Tuesday, August 5, 2014

Picking at scabs

2 Corinthians 3:1-9,18

           Can you recall a time when you had a scab? Not necessarily a skinned knee like the times of our youth but some nick or such that caused a small scab to form. On several occasions in my life I have found some need, as if an itch, to scratch the scab to the point I wind up bleeding again. You look down and there's a small trail of bleed running down your arm or leg. I suppose it is embarrassing. We are picking scabs and we are not allowing things to heal.

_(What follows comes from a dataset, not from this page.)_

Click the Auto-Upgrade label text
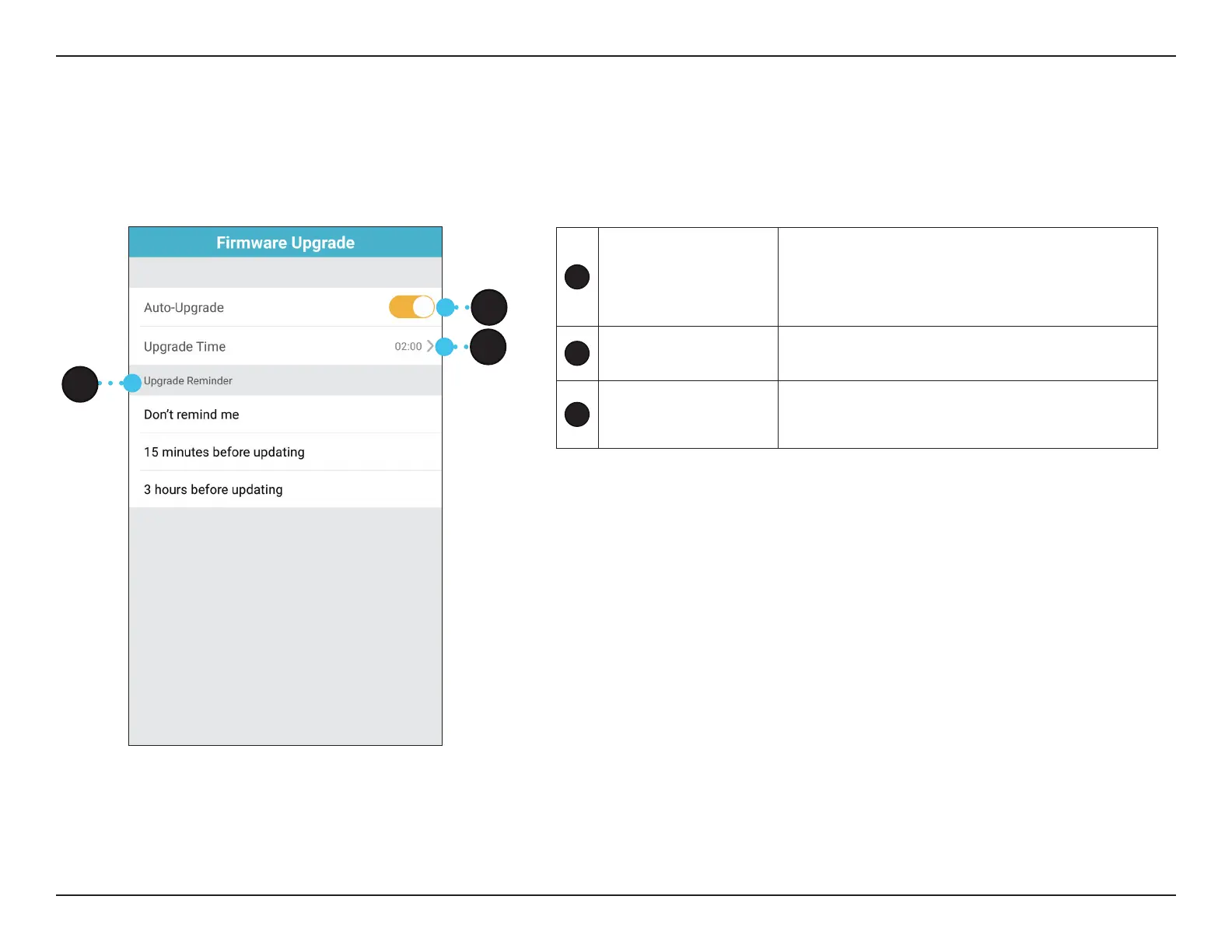click(x=184, y=308)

          Oddly enough, this is what I came to mind with this passage. I think of people whom I have known, good faithful men and women who I have shared  deep spiritual blessings with. I think of  the times of sorrow shared, deep service shared, joys experienced and all the things that seals relationships and allows you to see what a person is truly made of.  It bothers me so that some of these people that I have felt needed no recommendations, that I felt I knew and loved deeply, abandoned me in my time of trial. And again, this is embarrassing to me because the hurt caused by seemingly good people of faith is something I allow to still bother me like a scab I have picked and let bleed all over again.

           There is probably no closer a time outside of marriage and perhaps more than family when you share spiritual formation and service with your fellow seminarians. You see the good the bad and you love and support them. You serve under trying times, study and witness to each other. You minister to each other when tragedy strikes. You are always there for them.

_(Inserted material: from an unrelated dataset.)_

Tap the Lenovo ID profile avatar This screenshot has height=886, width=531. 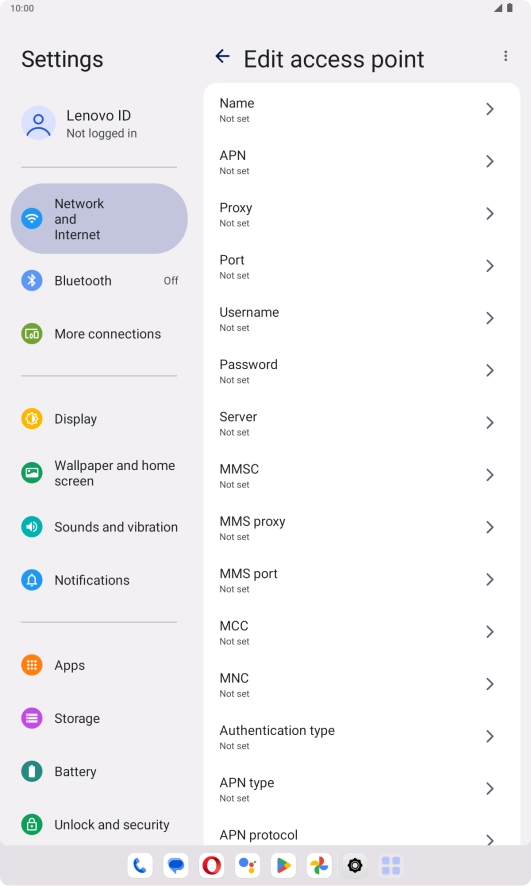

         When I realized I was gay, came out and asked for a leave of absence from my ministry, I found that almost universally, these good people abandoned me.  It's as if I would indeed now need a recommendation of the highest order to be readmitted to the circle of Catholic exclusivity and honor. No one called, no one asked, no one sent a card or text. My phone number hasn't changed.  I was anathema in one fell swoop. 

         I do not mention this as an embarrassment to them for not living the faithful loving lives that they have been called to or claim is theirs. That may be true. I am however embarrassed at myself for allowing this passage to remind me of an old scab and what do I do? I pick the scab and let it bleed.

         The message here is not to do this. We will be hurt by others' poor choices and mistakes our whole lives. We cannot expect others to act in a perfect manner when we ourselves are not capable of as much. Can we forgive and forget? That is what is needed. Picking scabs and revisiting hurt stops you from moving forward and pursuing your own journey to wholeness.

        It's not so much that we should ever really shake the dust off our shoes and simply forget people ever existed in our lives. I am not saying that. It seems to me that is what some people have done to me. What we are called to do is forgive and appreciate that love that really did exist and was genuine and expressive of the best of our life and recognize it as formative and part of our journey. Dwell on the love and the journey, never the hurt. Picking scabs is no good for anyone and it leaves you scarred. 

          
Are we beginning to commend ourselves again? Surely we do not need, as some do, letters of recommendation to you or from you, do we? You yourselves are our letter, written on our hearts, to be known and read by all; and you show that you are a letter of Christ, prepared by us, written not with ink but with the Spirit of the living God, not on tablets of stone but on tablets of human hearts.
Such is the confidence that we have through Christ towards God. Not that we are competent of ourselves to claim anything as coming from us; our competence is from God, who has made us competent to be ministers of a new covenant, not of letter but of spirit; for the letter kills, but the Spirit gives life.

Now if the ministry of death, chiselled in letters on stone tablets, came in glory so that the people of Israel could not gaze at Moses’ face because of the glory of his face, a glory now set aside, how much more will the ministry of the Spirit come in glory? For if there was glory in the ministry of condemnation, much more does the ministry of justification abound in glory! And all of us, with unveiled faces, seeing the glory of the Lord as though reflected in a mirror, are being transformed into the same image from one degree of glory to another; for this comes from the Lord, the Spirit.